LONDON: Euro zone government bond yields lifted off record lows on Thursday as rallying stocks drew investors away from low-risk bonds, but post-Brexit uncertainty still left German Bund yields on track for their biggest monthly fall since January.
French, Irish and Dutch 10-year yields, which touched record lows on Wednesday on hopes for more European Central Bank stimulus to limit the negative impact of Britain's vote to leave the European Union, all edged higher.
German 10-year Bund yields, the benchmark for euro zone borrowing costs, rose 2 basis points to minus 0.10 percent . They hit a record low of minus 0.17 percent the day after Britain's June 23 EU referendum and were on track to end June with their biggest monthly fall since January.
Analysts say that given the perceived threat from Brexit to global growth as well as low levels of inflation, demand for the lowest risk government debt is likely to remain strong.
Euro zone data on Thursday showed inflation ticked up to just 0.1 percent this month from minus 0.1 percent in May.
And market long-term inflation expectations, as measured by the euro zone five-year, five-year forward breakeven rate , hit a record low below 1.28 percent this week, way below the ECB's target of just under 2 percent.
In the wake of Britain's vote to leave the European Union, many banks have lowered their forecasts for German bond yields - expecting them to remain in negative territory for far longer than anticipated.
"We have lowered our forecasts for Bund, US Treasury and gilt yields, given weaker growth, lower underlying inflation, easier monetary policy and heightened risks," ABN AMRO said in
a note. It forecasts Germany's 10-year Bund yield to fall to minus 0.20 percent by year end.
ITALY THUMBS UP FOR ITALY
Italy meanwhile sold the top planned amount at a bond auction, paying a record-low yield of 0.33 percent on a five-year note thanks to hopes for more European Central Bank stimulus following the Brexit vote.
ECB officials, however, have said they are in no hurry to ease monetary policy in the wake of the Brexit vote.
Analysts said that while there had been some concerns that Italy's highly indebted banks could deter buyers, a pick-up in risk appetite in recent days helped provide a favourable environment around the sale.
"This sale does benefit from the backdrop of turnaround in market sentiment," said Rabobank head of rates strategy Richard McGuire. "Going forward there is a risk that appetite for future issuance may not be as strong should this issue of the banking sector move further into the market's radar."

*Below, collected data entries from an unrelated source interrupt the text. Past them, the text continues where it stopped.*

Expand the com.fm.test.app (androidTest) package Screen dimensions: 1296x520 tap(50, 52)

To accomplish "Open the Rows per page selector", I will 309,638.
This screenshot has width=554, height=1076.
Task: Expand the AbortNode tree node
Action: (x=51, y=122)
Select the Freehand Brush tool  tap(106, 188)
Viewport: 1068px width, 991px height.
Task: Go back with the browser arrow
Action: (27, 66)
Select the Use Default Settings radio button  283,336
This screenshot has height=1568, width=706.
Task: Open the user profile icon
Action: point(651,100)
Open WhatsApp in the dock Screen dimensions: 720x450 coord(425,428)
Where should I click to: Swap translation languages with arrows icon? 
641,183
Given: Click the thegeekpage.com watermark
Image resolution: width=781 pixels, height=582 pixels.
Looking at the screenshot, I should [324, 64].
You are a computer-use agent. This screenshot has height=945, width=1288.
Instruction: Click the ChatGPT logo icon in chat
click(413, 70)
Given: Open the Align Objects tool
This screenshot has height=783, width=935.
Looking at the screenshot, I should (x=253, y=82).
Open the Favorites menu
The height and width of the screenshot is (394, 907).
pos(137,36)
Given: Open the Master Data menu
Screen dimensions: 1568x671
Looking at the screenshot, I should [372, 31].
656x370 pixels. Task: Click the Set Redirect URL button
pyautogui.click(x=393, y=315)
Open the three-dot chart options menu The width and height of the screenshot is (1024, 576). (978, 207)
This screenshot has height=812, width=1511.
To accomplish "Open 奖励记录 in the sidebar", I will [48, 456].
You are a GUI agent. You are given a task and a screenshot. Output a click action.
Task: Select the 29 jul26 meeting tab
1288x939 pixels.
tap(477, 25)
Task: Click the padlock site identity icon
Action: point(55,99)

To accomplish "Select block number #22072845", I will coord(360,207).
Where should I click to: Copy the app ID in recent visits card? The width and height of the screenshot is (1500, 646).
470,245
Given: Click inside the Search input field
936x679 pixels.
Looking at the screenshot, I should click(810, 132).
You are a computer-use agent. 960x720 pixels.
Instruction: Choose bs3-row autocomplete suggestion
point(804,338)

Rome says it is concerned that banks, which hold 360 billion euros ($400 billion) of bad loans, risk coming under attack from hedge funds and sources said this week the government wanted more flexibility from the EU on state aid for lenders.
However, Germany and the European Commission said on Wednesday that Italy had to stick to EU rules.
Italian and Spanish bond yields were down about 2 basis points each , ceding early rises.
Spain's yield, which fell below Italy's for the first time in nearly a year this week after the centre-right People's Party won most seats at a weekend election, was at 1.25 percent and holding below its Italian peers.
Talk that Spain could issue a new 10-year bond soon following a sharp fall in yields after Sunday's election is on the rise, IFR reported on Wednesday.
Commerzbank analyst Michael Leister said the prospect of supply could limit the rally in peripheral debt.
"I think it can extend a bit more but, overall, given how aggressive the rally was, especially in Spanish bonds with huge outperformance versus Italy, it seems a bit stretched, particularly as everyone is now preparing for this new Spanish 10-year," he said.